What's the relationship between ableism and institutionalization?

Posted 8/22/19
By Carli Friedman | CQL Director of Research
cfriedman@thecouncil.org

Ableism, oppression against people with disabilities, is extremely common and impacts not only our interactions with others but also systems and social structures. Among others, attitudes impact how policies are made and how resources are allocated, for better or for worse. In many ways, the social devaluation of people with intellectual and developmental disabilities (IDD) and the resulting dehumanizing, oppressive, and ableist practices have their origins in institutionalization. For example, Trent (1994) notes that one of the first times people with IDD were recognized as a group and pathologized was during the rise of institutions in the United States. Historically, disability prejudice and institutionalization of people with IDD in the United States have often been intertwined.

Although deinstitutionalization of people with IDD is at an all time high, the legacy of institutionalization is far-reaching and many people are still institutionalized. For these reasons, the aim of this study conducted by CQL | The Council on Quality and Leadership was to explore the relationship between ableism and institutionalization of people with IDD. To do so, we conducted an analysis looking at the relationship between utilization of institutions by state (fiscal year 2015) and implicit (unconscious) disability prejudice data from approximately 350,000 people across the nation.

The average state had an implicit prejudice score of 0.50. (Implicit prejudice scores of 0 to .14 indicate no prejudice, .15 to .35 slight prejudice, .35 to .64 indicate moderate prejudice, while scores of .65 and above indicate strong prejudice.) We examined the relationship between disability prejudice and state institutional censuses (public and private), while controlling for state population. In doing so, we found the lower the state’s disability prejudice, the fewer people with IDD were institutionalized in the state, regardless of the size of the state (see figure below). For example, controlling for state size, a state with an average prejudice score of 0.52 is expected to have 704 people in institutions, while a state of the same size with a prejudice score of 0.58 is expected to have 1,621 people in institutions. When state population is controlled, states with little to no disability prejudice are not expected to have any people with IDD in institutions.

Relationship Between Disability Prejudice and Institutional Census

Relationship Between Disability Prejudice and Institutional Census

 We also looked at the relationship between prejudice and institutional spending (public and private), controlling for state population and wealth. According to the model, the lower the state’s disability prejudice, the less the state spent on institutions, regardless of the state's wealth or size (see figure below). For example, controlling for state size and wealth, a state with an average prejudice score of 0.56 is expected to spend $104 million of public funds on institutions, whereas a state with an average prejudice score of 0.60 is expected to spend $225 million of public funds on institutions. When state size and wealth is controlled, states with little to no disability prejudice are not expected to spend public funds on institutionalization of people with IDD.

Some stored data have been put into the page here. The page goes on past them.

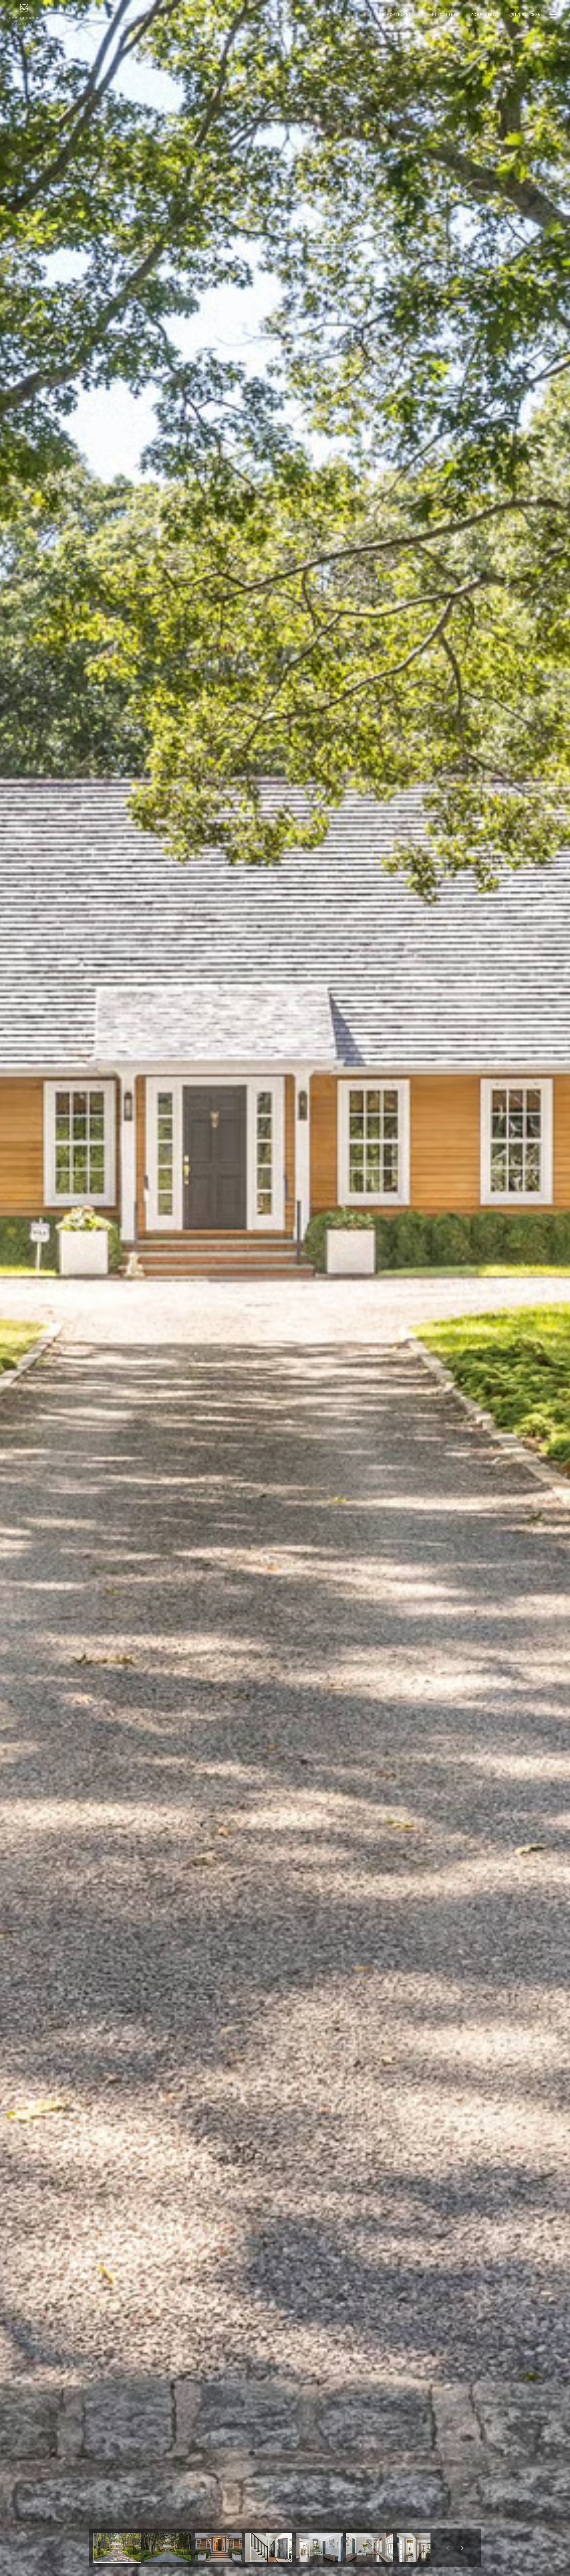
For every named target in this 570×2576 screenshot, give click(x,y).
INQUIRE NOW (485, 14)
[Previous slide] (447, 2547)
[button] (117, 2548)
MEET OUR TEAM (443, 14)
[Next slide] (462, 2547)
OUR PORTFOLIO (393, 14)
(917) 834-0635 (525, 14)
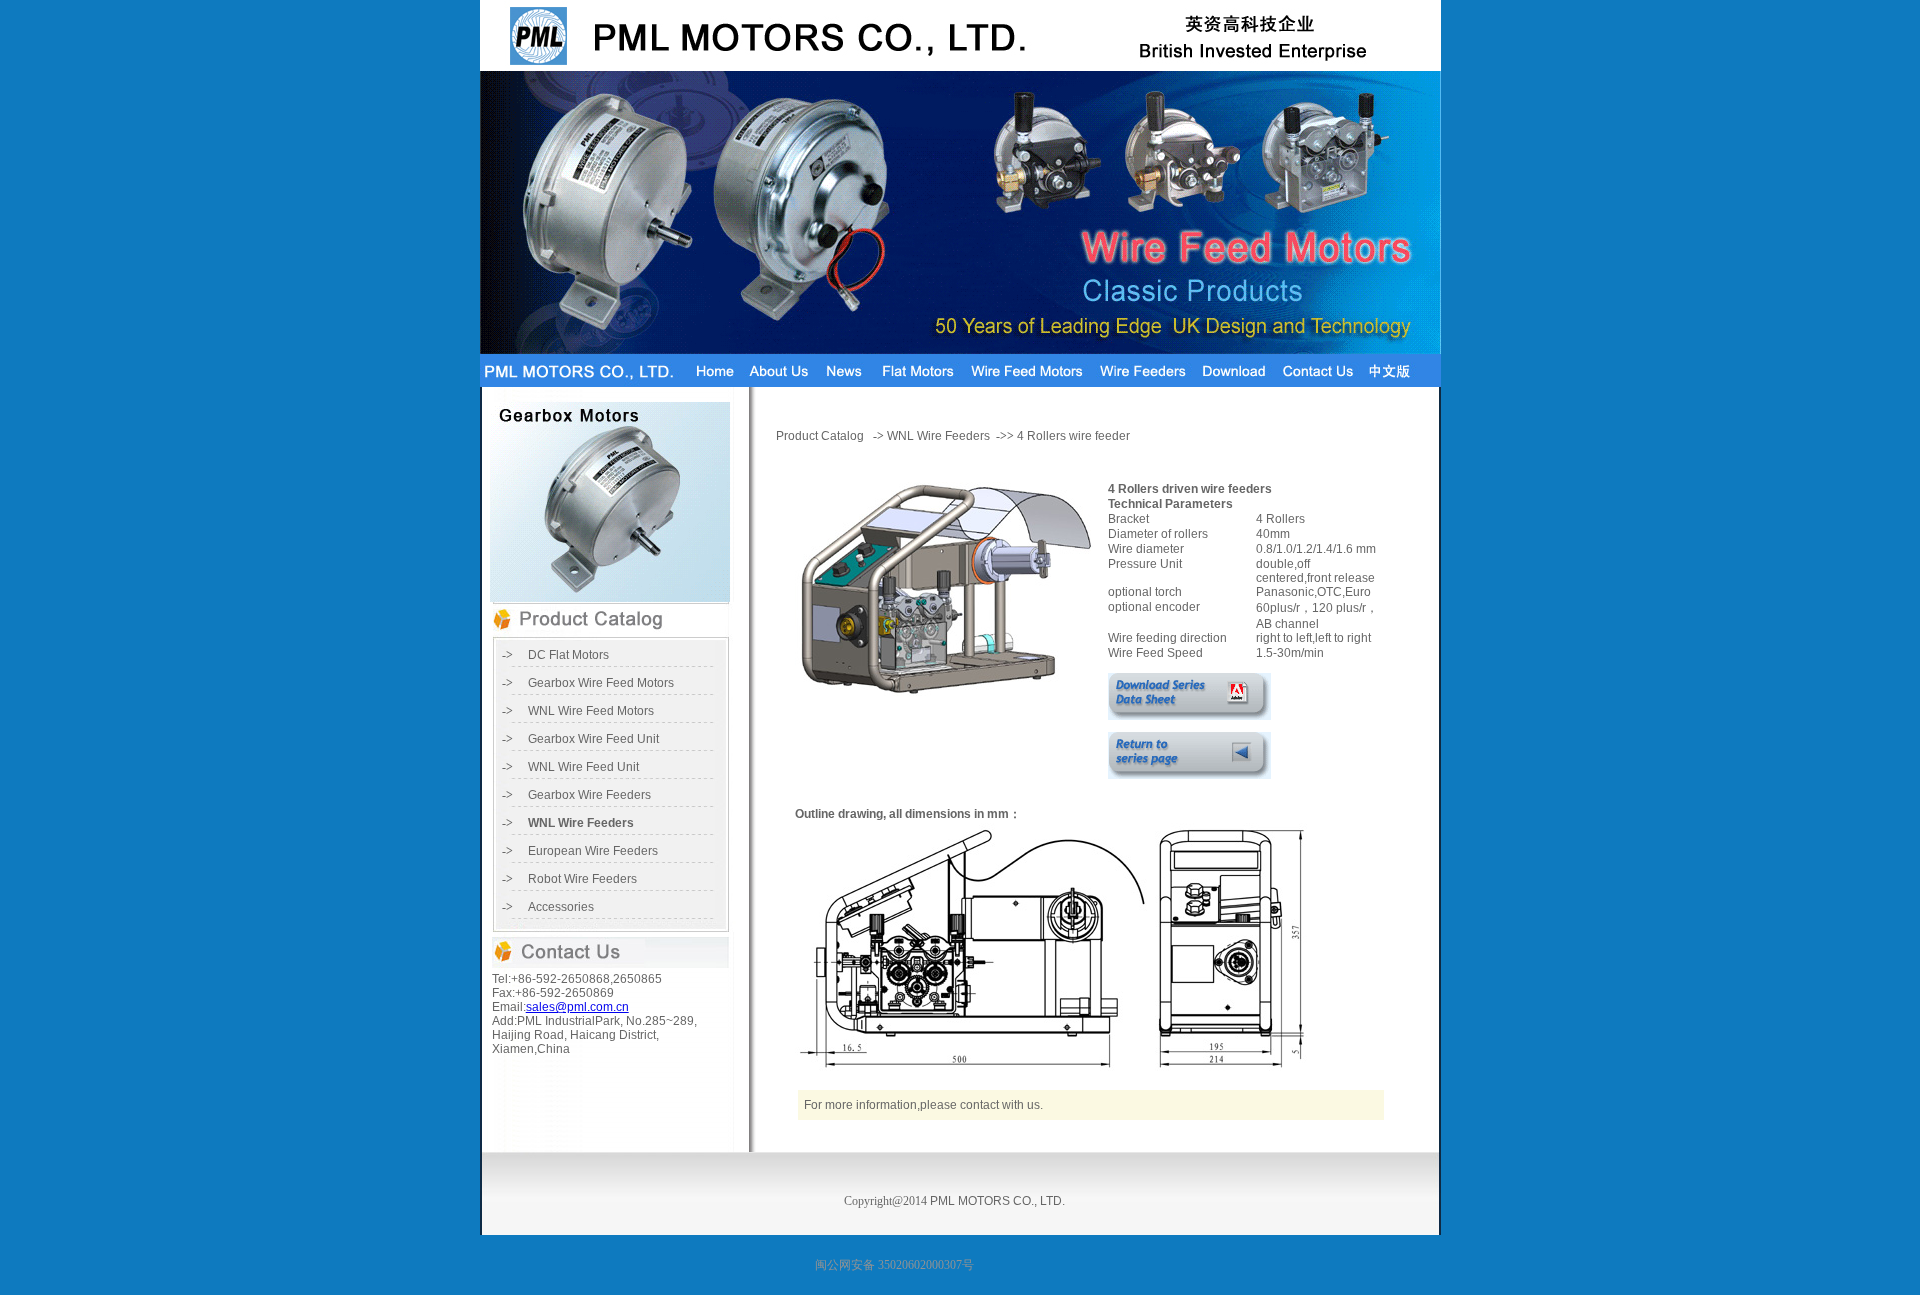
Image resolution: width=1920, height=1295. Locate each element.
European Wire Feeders (593, 851)
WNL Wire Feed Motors (591, 711)
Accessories (561, 907)
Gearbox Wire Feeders (589, 795)
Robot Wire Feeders (582, 879)
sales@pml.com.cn (577, 1007)
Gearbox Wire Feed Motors (601, 683)
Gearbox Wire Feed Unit (593, 739)
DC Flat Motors (568, 655)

Relationship Between Disability Prejudice and Institutional Spending

Relationship Between Disability Prejudice and Institutional Spending

These findings mirror past research conducted by Braddock and Fujiura (1991) which found that states that scored high in terms of civil rights and consumer advocacy directed more funding towards community-based settings. In addition, our analysis suggests “states that have higher than average institutionalization rates must also reexamine their practices, particularly because, based on our findings, it is likely they are also more prejudiced against people with disabilities. In addition to continued deinstitutionalization efforts, there must also be an intentional effort to rid all services and supports, institutional or community based, of the culture of custodial care.” (Friedman, 2019, p. 270)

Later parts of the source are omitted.